(Records from a collection)
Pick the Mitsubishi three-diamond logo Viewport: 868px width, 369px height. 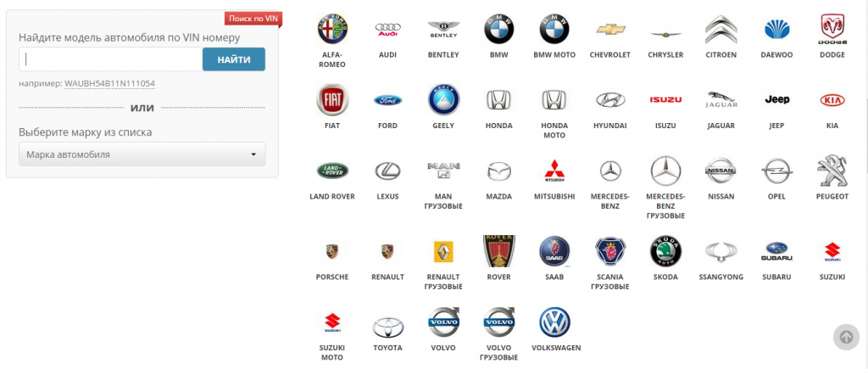[554, 171]
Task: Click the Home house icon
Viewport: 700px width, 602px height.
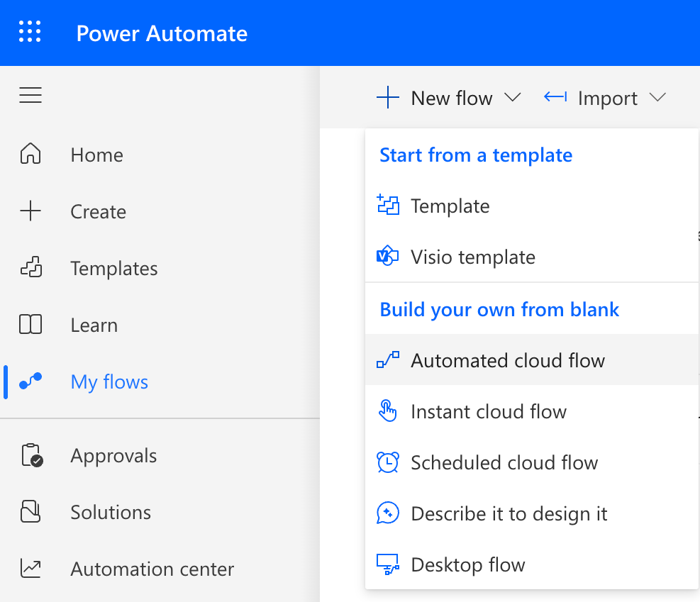Action: click(x=30, y=155)
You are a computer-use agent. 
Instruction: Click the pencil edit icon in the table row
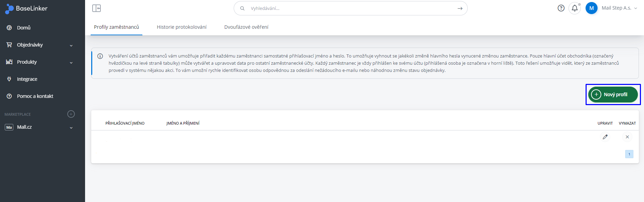(605, 137)
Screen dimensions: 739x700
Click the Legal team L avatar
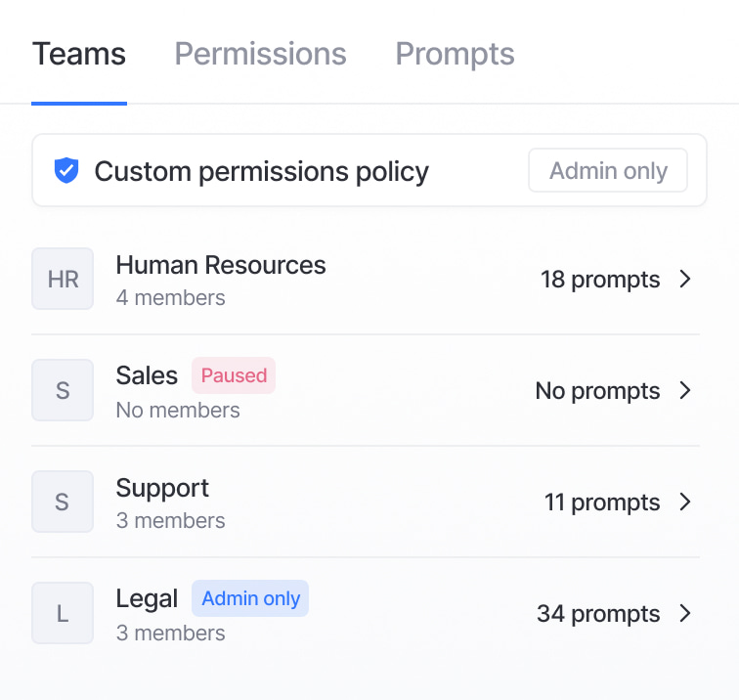coord(63,613)
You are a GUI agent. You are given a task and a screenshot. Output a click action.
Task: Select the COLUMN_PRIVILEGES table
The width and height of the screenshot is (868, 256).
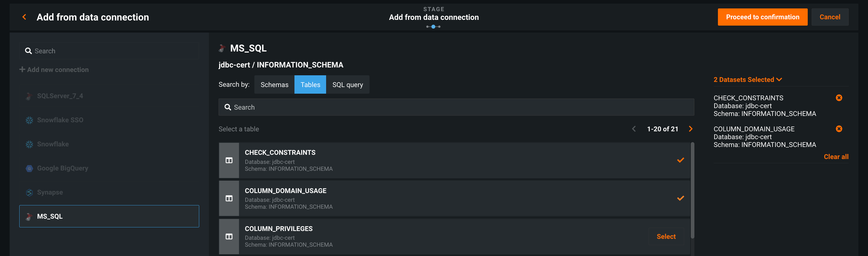666,236
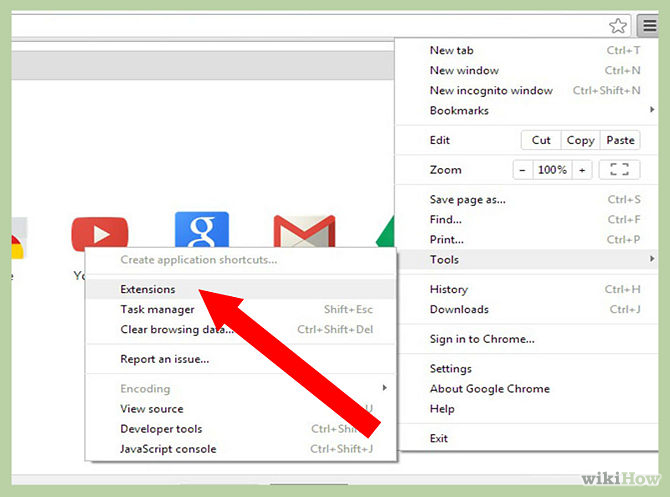Viewport: 670px width, 497px height.
Task: Open Task manager from the submenu
Action: click(157, 310)
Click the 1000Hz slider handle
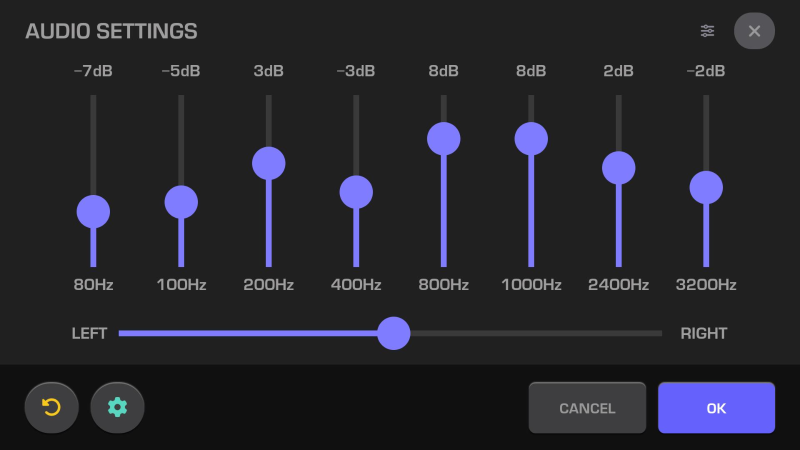The width and height of the screenshot is (800, 450). (531, 139)
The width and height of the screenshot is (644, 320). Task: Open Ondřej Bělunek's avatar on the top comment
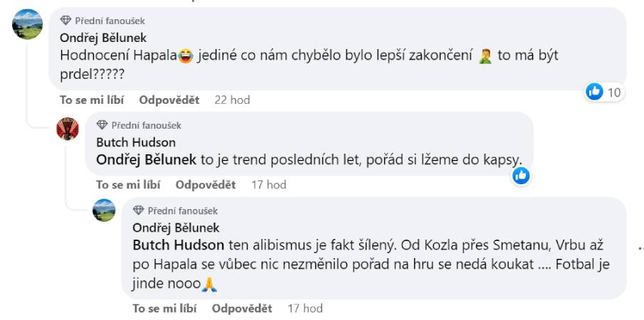[28, 25]
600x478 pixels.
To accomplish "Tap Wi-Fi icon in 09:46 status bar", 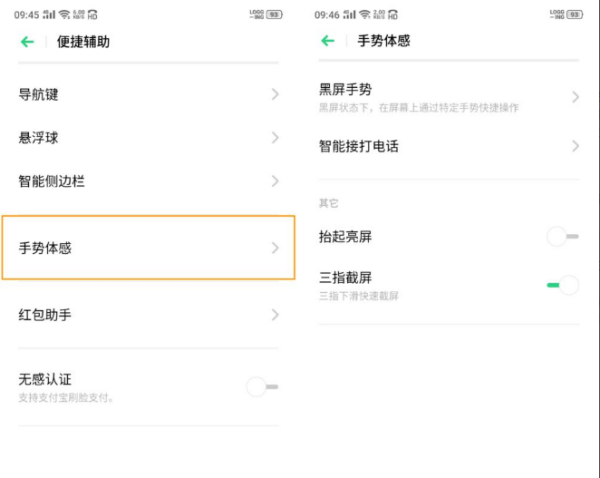I will point(365,15).
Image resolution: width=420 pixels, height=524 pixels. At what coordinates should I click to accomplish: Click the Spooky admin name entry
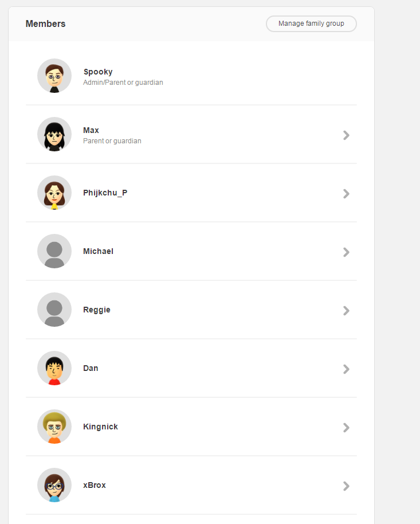98,72
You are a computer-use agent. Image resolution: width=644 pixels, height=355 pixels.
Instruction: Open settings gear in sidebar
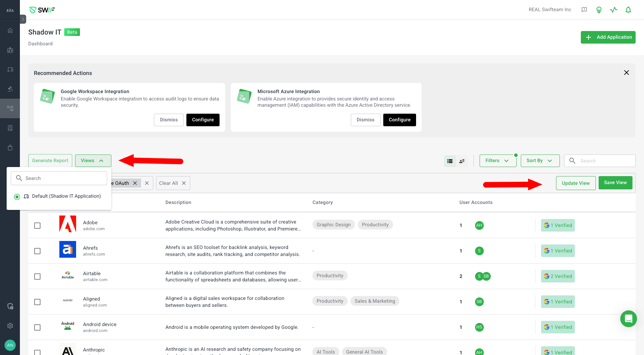pyautogui.click(x=10, y=325)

**Aim of the task**
Write only the number of lines in the data where the word "computer" occurs.

**Response area**
2